The school’s cook, 46-year-old Rosa Delmy Fajardo, a native of Pepenance, mixes fruits, vegetables, and eggs with enthusiasm. Her meals have achieved the approval of the students.
She told IPS that of the 10 menus, there was one she had never seen or tasted, the so-called “Chinese rice”, based on that grain, to which is added an egg cake, cut into pieces.
“When I make that, they eat everything, and there are children who ask their mothers to make them Chinese rice,” she said.
She added that she has been in charge of the school kitchen for 11 years, but has worked three years under FAO nutritional guidelines.
Before that, the menu was less nutritious, since it only had staples such as oil, rice, beans, sugar and milk.
“Now we have everything that is needed for the food to have another touch,” Fajardo said.
The success achieved in Pepenance was reflected in November when it became a finalist for the Banco do Brasil Foundation Award, in the international category.
The award promotes low-cost sustainable development initiatives with a major social impact that involve community participation. The categories are aligned with the 17 Sustainable Development Goals (SDGs) promoted by the UN’s 2030 Agenda.

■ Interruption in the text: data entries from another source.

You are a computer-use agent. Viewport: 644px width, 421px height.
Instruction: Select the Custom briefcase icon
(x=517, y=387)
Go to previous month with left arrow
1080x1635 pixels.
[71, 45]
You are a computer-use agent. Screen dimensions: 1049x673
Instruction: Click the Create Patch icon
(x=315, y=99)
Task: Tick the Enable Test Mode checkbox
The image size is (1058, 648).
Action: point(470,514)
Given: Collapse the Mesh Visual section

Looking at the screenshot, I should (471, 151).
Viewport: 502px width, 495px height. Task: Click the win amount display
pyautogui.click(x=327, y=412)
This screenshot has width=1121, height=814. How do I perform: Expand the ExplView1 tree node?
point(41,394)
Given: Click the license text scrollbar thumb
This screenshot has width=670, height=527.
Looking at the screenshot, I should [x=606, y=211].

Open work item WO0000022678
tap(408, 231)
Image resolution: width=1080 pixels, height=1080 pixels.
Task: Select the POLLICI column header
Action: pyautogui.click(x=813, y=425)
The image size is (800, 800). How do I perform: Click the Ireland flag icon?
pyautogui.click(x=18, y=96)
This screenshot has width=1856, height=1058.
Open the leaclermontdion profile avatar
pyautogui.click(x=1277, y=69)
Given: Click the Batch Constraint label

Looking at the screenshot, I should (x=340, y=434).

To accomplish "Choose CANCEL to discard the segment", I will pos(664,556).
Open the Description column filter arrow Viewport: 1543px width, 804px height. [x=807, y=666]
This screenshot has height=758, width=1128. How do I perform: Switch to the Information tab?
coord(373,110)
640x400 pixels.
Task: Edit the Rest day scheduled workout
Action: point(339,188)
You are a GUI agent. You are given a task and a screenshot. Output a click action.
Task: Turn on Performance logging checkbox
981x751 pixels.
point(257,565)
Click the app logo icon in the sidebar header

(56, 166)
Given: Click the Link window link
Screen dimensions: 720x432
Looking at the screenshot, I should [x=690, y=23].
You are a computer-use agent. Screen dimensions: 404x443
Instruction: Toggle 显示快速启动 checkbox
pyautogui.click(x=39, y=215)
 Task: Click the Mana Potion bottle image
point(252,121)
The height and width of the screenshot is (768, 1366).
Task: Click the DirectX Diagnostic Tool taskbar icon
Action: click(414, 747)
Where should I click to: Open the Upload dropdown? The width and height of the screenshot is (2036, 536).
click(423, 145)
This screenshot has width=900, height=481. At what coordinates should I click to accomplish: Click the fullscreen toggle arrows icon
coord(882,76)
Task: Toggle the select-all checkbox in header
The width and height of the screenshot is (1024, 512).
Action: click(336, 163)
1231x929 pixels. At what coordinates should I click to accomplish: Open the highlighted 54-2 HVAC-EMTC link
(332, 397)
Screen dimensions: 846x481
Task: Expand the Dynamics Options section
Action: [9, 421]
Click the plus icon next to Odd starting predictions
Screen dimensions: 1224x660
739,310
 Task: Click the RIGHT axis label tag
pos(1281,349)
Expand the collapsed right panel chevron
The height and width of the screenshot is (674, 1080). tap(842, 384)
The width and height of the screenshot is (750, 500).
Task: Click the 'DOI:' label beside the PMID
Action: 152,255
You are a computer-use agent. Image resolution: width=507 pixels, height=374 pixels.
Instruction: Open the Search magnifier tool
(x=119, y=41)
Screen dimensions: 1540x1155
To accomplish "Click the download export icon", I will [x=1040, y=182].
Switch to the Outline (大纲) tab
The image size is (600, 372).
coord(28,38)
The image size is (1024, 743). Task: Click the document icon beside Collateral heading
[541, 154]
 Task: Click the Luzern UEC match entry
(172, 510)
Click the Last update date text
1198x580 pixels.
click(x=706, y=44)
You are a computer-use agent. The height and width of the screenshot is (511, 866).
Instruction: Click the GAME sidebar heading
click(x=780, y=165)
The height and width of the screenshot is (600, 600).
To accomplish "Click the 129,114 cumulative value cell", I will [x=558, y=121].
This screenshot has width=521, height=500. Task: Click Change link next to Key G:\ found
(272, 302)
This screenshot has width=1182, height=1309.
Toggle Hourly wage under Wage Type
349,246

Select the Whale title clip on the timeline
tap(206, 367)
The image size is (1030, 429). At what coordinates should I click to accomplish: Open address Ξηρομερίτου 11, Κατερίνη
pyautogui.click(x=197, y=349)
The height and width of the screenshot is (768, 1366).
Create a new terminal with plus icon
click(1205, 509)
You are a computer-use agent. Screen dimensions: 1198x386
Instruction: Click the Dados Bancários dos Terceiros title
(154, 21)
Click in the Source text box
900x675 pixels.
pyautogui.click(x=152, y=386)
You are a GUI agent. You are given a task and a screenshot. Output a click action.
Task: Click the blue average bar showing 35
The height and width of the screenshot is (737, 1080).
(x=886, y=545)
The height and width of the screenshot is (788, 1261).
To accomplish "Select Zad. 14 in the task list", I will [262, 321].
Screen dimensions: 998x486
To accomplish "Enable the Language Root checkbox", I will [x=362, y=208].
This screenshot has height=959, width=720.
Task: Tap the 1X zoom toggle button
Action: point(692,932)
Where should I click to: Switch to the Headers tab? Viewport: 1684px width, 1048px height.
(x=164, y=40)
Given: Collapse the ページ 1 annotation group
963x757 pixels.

“I am overjoyed about this award, for me it is a great achievement, and I feel proud,” added Fajardo.
Meanwhile, the mayor of Atiquizaya, Ana Luisa Rodríguez, said she felt happy and moved by the recognition obtained in Brazil, and hoped it would bring more benefits to strengthen the programme.
“This gives us the opportunity to open new doors with other decision-makers to promote more integral projects… there are families who want a school garden, so we’re starting a project of family gardens in the municipality,” she said in a conversation with IPS.
For the mayor, part of the key to the success obtained in Pepenance has been the work coordinated with all the actors and agencies that have been working towards the same end.
“Having achieved this intersectoral collaboration was momentous: the parents got involved in the construction of a storehouse, kitchen and dining room, and they were also empowered, they are part of the project,” she said.
For his part, the FAO’s González stressed that “in Atiquizaya the involvement by the community and local actors was vital” in achieving the result obtained.
In September 2017, FAO regional representative Julio Berdegué visited Pepenance for a first-hand view of the achievements obtained, and stressed that the small Salvadoran community’s accomplishments are an example to be replicated in other countries.